Uno sguardo al presente è arrivato con l’intervento della moderatrice della Tavola Valdese, Alessandra Trotta, che ha proposto una riflessione sulla Chiesa valdese di oggi e sulle sfide che la attendono. Nel suo intervento ha sottolineato anche il ruolo delle donne nella comunità valdese, richiamando lo slogan “Pane e libertà”, utilizzato da molte donne del Medio Oriente come simbolo di dignità, diritti e autodeterminazione. 

L’incontro si è concluso con il saluto del vicesindaco Claudio Centin, intervenuto a nome del Consiglio comunale di Chivasso, che ha espresso la vicinanza delle istituzioni alla comunità valdese e il valore della sua presenza nella storia del territorio. Tra i presenti anche la consigliera regionale Gianna Pentenero. 

Le celebrazioni proseguono domenica 8 marzo con il culto di ringraziamento e la celebrazione della Santa Cena, guidati dalla pastora Joylin Galapon insieme alla moderatora Alessandra Trotta. A seguire si terrà il concerto del Riforma Brass Ensemble, accompagnato dai maestri Franco Chiarini e Antonio Iannarone, prima del momento conviviale che concluderà la giornata. 

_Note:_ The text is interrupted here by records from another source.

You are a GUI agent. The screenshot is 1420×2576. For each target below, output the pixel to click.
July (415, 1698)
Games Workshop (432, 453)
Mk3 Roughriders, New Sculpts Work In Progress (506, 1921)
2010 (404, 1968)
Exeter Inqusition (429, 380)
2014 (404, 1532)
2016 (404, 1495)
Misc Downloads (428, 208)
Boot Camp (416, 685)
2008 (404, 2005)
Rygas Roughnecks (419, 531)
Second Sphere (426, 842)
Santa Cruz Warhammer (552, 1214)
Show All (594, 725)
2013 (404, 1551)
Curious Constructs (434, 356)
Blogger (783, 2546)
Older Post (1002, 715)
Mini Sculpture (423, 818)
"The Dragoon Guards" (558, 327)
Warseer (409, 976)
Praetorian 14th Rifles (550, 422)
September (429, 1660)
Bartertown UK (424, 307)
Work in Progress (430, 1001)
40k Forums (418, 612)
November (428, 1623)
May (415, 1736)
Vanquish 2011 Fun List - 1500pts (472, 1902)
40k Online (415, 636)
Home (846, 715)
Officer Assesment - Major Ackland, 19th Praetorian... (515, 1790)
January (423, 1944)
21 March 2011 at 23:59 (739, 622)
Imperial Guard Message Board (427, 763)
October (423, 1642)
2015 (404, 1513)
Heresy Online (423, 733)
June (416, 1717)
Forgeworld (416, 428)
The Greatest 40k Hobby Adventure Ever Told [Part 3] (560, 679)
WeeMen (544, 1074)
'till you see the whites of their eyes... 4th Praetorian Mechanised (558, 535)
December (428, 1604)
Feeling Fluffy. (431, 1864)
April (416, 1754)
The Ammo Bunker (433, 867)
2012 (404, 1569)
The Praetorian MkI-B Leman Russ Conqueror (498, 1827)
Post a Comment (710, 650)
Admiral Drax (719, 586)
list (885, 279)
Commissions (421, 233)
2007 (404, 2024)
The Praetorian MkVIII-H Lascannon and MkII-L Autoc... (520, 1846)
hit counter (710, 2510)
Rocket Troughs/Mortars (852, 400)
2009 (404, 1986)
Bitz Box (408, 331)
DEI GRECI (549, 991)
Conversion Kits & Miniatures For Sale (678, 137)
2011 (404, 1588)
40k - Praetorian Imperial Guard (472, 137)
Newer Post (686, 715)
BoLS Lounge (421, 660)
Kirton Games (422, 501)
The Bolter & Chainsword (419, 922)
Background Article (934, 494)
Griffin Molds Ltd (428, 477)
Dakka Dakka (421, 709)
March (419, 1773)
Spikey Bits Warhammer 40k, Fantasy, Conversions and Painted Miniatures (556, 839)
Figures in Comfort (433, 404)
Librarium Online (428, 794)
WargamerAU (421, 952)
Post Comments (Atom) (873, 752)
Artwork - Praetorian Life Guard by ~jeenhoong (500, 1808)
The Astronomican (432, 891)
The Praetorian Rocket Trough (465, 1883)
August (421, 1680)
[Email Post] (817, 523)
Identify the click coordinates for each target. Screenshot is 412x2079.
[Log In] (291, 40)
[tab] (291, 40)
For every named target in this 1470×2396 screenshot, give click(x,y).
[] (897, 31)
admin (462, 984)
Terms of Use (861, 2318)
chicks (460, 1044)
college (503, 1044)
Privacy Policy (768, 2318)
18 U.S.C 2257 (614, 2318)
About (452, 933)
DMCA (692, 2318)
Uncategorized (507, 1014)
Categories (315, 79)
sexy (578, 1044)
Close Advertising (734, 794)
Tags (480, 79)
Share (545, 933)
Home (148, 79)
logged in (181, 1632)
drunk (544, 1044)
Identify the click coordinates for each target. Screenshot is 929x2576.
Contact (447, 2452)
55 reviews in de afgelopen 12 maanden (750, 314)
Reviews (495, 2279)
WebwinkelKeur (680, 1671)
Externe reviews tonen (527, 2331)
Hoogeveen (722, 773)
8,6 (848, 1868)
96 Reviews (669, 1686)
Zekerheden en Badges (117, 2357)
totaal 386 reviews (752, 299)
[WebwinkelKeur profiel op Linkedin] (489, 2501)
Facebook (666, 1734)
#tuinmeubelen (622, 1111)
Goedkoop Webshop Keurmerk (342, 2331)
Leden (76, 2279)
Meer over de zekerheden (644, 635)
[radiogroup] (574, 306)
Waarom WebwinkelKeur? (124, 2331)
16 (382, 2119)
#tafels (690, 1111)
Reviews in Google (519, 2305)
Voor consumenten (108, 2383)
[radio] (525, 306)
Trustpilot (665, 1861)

L’anniversario offre così l’occasione per ripercorrere una storia fatta di difficoltà, conquiste e libertà difese nel tempo. Dal primo tempio costruito a Torrazza Piemonte alla comunità che oggi continua a riunirsi a Chivasso, la presenza valdese nel territorio resta una testimonianza significativa di un cammino che intreccia fede, diritti e memoria.